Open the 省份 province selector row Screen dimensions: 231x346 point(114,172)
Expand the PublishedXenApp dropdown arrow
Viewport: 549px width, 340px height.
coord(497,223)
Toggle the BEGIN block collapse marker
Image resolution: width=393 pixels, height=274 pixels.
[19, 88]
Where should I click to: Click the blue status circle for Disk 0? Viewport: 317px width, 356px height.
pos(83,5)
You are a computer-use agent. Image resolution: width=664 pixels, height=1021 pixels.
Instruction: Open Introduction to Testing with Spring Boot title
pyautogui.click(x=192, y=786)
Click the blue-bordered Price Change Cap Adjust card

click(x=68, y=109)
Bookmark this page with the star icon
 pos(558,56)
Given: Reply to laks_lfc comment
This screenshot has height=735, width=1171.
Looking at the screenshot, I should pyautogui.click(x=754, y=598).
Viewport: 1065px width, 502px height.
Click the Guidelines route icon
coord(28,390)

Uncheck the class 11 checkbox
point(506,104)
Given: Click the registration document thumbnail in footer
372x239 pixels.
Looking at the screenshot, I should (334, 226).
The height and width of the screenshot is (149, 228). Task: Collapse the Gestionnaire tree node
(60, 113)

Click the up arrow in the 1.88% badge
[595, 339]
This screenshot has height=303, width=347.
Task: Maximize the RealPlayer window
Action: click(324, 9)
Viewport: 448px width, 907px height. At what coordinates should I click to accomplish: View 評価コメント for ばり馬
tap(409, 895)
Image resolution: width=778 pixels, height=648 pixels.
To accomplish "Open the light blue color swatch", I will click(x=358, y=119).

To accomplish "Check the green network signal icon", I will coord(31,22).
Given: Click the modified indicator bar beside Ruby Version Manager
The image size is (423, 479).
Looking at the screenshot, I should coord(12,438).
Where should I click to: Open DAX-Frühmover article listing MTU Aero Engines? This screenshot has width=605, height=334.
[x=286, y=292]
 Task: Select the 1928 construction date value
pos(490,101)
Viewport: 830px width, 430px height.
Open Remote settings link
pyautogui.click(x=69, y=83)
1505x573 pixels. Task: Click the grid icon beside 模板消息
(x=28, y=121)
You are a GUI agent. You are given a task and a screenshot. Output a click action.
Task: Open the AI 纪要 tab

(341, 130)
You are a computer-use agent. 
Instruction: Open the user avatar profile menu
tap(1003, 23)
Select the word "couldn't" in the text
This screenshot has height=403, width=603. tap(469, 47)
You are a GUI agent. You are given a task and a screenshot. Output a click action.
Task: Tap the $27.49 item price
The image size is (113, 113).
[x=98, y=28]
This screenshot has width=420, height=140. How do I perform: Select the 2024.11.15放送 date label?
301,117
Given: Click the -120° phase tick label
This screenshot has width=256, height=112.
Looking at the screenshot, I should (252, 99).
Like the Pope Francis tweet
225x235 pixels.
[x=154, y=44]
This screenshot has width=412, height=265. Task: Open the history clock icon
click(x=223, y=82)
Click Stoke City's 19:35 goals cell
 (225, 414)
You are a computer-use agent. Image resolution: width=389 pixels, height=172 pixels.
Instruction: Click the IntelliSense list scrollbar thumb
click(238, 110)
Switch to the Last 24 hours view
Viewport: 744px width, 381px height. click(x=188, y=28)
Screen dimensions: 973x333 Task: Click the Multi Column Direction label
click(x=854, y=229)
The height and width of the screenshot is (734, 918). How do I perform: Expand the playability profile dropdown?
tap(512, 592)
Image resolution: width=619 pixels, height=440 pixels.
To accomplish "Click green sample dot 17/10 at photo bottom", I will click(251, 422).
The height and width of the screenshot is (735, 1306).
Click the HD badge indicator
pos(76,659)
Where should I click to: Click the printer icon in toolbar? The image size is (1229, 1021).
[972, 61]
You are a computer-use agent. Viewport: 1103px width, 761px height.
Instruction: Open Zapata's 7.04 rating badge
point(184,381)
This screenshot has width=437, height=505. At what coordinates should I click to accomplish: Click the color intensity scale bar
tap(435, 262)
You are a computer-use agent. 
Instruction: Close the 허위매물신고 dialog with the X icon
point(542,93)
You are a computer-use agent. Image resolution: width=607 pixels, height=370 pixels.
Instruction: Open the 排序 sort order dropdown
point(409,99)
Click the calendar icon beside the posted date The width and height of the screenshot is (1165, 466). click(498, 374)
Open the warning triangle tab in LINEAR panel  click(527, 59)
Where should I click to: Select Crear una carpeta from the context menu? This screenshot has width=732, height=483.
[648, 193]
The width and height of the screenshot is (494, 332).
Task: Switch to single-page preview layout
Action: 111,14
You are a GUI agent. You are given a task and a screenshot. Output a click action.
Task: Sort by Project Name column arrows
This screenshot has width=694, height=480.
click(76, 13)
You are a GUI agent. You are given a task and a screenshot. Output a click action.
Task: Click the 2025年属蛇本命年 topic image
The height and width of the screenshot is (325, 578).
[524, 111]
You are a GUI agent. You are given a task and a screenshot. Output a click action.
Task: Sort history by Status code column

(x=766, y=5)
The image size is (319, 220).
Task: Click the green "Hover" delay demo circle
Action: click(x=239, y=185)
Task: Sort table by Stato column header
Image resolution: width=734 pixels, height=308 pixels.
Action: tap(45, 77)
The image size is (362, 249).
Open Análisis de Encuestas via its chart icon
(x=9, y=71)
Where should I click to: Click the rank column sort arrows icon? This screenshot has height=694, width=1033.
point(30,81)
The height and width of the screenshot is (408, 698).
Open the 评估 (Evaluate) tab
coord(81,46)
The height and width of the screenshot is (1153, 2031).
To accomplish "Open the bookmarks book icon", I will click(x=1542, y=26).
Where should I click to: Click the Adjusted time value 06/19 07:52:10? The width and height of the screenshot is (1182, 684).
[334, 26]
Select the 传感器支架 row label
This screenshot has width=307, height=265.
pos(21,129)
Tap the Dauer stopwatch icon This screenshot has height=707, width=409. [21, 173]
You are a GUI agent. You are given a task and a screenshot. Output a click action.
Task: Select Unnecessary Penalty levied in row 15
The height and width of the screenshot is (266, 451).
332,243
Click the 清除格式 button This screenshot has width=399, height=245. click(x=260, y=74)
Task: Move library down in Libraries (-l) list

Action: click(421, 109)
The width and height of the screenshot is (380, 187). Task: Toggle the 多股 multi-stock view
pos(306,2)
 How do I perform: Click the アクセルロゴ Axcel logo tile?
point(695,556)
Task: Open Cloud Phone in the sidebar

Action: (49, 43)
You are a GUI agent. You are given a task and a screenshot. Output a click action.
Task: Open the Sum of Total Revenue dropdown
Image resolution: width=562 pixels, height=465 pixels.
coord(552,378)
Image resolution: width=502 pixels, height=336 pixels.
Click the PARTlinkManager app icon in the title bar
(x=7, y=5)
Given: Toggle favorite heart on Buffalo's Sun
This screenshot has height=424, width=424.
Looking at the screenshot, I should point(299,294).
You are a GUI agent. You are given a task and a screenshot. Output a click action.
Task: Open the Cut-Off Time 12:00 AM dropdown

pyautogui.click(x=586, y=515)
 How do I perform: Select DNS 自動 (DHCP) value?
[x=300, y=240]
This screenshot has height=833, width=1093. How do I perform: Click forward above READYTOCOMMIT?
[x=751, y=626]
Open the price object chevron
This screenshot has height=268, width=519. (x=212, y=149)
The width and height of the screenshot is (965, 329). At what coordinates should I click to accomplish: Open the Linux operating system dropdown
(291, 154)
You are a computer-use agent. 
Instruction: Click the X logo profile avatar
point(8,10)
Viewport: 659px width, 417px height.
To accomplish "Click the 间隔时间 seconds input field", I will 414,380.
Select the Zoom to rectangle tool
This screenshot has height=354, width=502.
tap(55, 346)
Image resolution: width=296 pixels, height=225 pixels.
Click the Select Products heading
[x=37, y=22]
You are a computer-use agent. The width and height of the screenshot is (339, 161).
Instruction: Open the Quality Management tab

- - - - -

■ **Aim of the exercise**
Reproduce each line of the records in which "computer" appears.

■ **Your response**
You are a computer-use agent. Image resolution: width=664 pixels, height=1021 pixels.
You are a computer-use agent. 
You are a computer-use agent. Image resolution: width=389 pixels, height=172 pixels.
You are a computer-use agent. Viewport: 1103px width, 761px height.
You are a computer-use agent. 
You are a computer-use agent. Image resolution: width=607 pixels, height=370 pixels.
You are a computer-use agent. 
You are a computer-use agent. The width and height of the screenshot is (339, 161).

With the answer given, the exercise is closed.